● **DIRECTIONS**
All lines holding the string "left" should be copied from the data below.

Stored items
────

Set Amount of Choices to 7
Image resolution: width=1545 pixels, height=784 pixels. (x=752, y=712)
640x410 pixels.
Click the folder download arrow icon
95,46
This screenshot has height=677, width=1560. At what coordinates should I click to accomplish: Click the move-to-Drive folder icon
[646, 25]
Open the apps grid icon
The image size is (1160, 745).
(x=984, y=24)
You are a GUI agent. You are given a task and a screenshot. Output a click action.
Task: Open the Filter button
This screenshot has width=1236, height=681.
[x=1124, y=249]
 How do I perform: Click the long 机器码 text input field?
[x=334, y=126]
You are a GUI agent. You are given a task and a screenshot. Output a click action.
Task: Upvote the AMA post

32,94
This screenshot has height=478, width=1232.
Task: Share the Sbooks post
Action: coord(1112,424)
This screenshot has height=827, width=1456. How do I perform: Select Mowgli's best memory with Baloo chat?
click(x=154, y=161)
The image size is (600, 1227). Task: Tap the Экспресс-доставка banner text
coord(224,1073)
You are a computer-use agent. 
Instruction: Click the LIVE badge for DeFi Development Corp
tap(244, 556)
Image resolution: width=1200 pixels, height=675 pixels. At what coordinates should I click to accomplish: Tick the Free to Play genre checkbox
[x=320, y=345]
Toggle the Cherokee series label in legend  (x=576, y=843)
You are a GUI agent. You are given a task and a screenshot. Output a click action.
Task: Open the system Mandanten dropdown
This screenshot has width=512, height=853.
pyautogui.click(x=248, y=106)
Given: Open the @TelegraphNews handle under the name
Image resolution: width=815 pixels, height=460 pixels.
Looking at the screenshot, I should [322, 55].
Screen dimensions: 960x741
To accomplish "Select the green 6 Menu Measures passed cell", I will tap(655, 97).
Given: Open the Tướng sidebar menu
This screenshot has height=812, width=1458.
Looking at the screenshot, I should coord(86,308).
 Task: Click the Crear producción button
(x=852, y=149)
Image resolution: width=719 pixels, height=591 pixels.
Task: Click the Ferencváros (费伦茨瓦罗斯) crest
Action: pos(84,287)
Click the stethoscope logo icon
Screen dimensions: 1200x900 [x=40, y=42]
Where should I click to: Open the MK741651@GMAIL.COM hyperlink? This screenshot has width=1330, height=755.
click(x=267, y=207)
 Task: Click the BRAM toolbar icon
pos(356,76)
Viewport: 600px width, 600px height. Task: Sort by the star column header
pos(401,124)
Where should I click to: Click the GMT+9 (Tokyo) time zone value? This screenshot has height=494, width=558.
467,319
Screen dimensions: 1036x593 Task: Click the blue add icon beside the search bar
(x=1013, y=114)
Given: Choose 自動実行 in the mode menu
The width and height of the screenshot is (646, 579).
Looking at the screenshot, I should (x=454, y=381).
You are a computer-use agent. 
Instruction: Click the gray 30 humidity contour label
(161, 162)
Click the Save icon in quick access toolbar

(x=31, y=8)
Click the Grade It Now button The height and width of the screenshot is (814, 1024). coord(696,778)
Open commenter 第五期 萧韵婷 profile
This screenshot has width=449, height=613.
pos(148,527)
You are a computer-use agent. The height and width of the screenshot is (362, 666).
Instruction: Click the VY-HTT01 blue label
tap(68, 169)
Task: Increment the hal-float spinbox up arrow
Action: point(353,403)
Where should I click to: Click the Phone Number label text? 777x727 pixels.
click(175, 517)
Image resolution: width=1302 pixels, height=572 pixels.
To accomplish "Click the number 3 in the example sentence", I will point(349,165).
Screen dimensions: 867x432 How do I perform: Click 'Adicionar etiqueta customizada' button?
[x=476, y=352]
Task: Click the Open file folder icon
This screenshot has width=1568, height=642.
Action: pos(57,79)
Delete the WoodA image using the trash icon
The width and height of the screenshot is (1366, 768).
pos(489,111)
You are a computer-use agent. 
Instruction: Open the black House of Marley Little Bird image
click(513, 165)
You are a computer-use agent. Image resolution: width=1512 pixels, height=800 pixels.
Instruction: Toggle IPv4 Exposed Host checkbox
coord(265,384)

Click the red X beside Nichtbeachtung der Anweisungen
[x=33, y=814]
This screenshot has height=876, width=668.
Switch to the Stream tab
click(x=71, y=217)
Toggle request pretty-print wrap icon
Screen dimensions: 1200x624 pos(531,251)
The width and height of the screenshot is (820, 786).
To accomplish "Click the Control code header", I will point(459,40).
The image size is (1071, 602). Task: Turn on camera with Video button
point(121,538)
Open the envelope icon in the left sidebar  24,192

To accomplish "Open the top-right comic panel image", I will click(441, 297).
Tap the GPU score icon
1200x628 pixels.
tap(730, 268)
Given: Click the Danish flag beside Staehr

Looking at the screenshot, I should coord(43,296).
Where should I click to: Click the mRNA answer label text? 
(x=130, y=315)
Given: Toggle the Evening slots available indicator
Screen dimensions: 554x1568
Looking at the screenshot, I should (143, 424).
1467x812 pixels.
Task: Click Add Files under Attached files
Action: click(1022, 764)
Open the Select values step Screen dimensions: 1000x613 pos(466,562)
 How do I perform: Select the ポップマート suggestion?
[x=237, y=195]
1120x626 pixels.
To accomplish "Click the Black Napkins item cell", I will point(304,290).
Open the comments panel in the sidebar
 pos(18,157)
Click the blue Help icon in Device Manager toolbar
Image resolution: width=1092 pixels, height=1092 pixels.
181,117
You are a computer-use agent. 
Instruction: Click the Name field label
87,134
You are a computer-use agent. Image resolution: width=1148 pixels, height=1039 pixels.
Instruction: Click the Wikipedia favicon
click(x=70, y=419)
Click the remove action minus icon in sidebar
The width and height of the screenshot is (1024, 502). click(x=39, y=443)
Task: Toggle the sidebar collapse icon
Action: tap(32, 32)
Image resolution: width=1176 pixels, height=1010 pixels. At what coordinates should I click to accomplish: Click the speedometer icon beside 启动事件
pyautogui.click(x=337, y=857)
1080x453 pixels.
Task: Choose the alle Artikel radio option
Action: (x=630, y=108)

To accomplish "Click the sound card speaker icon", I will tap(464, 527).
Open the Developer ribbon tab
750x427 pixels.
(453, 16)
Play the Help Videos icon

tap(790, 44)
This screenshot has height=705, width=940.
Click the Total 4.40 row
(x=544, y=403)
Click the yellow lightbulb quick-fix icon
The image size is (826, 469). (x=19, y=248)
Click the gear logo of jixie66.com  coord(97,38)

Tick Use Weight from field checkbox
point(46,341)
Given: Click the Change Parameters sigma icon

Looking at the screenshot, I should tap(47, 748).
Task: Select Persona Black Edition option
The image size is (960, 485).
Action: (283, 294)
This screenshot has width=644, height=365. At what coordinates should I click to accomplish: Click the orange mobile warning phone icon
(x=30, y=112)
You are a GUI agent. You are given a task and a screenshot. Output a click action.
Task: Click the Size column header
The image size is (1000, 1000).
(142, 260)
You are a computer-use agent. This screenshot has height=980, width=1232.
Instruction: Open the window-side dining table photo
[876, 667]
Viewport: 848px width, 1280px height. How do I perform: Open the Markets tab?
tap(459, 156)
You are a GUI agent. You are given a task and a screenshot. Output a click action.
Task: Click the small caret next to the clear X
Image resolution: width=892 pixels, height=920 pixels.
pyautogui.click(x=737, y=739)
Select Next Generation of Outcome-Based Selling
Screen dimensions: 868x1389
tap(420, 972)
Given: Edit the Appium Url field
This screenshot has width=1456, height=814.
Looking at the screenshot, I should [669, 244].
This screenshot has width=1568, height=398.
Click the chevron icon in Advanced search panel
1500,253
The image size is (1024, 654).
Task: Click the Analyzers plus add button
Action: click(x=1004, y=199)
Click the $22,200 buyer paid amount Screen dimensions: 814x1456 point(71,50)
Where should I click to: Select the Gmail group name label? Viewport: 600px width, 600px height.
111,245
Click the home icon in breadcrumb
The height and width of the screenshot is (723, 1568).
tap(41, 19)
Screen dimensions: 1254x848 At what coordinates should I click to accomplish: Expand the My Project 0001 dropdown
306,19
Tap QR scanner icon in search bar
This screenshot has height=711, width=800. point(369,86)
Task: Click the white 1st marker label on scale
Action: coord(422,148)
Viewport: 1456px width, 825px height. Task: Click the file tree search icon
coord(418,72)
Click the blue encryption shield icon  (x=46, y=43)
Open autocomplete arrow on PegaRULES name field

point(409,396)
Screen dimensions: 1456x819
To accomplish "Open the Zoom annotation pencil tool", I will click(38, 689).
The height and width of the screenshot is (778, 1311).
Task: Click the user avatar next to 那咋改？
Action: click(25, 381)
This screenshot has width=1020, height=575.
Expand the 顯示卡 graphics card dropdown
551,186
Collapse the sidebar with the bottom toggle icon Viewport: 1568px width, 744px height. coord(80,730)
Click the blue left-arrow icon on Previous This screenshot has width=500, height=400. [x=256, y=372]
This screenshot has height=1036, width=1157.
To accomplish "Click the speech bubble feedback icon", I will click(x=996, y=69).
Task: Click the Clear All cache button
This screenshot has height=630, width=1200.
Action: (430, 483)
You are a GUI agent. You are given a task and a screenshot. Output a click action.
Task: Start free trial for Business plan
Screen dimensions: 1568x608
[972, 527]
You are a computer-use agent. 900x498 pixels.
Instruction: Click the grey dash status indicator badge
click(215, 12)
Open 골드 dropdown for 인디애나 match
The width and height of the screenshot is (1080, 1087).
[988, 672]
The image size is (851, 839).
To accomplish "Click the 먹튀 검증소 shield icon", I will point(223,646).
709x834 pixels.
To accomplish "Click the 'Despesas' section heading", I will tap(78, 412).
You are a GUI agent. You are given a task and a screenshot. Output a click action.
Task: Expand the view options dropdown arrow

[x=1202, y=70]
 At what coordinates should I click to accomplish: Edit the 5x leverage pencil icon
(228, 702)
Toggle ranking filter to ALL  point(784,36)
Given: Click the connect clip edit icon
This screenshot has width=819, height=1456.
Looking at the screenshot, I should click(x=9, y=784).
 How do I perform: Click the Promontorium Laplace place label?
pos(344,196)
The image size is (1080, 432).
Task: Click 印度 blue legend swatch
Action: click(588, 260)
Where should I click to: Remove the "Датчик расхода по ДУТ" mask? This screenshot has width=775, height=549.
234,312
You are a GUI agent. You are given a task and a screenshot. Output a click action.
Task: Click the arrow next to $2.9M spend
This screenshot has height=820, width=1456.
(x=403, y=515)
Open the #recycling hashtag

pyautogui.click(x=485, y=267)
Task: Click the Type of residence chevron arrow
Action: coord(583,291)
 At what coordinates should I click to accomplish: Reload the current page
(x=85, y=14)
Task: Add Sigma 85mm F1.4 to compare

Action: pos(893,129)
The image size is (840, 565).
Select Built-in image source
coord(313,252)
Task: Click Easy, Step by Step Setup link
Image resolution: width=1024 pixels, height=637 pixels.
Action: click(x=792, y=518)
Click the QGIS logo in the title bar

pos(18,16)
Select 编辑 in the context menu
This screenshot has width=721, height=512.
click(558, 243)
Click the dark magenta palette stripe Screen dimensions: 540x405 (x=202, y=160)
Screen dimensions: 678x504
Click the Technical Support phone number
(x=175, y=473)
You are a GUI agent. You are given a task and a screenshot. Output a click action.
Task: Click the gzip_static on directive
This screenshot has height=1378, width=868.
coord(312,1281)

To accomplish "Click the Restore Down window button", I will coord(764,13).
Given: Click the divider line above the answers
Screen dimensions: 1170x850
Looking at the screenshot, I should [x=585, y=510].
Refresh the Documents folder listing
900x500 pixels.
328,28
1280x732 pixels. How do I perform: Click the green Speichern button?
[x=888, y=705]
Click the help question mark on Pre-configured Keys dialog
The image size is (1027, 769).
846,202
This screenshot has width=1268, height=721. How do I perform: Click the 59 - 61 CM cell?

────

● **REPLY TO THE TASK**
Open the envelope icon in the left sidebar  24,192
Click the blue left-arrow icon on Previous This screenshot has width=500, height=400. [x=256, y=372]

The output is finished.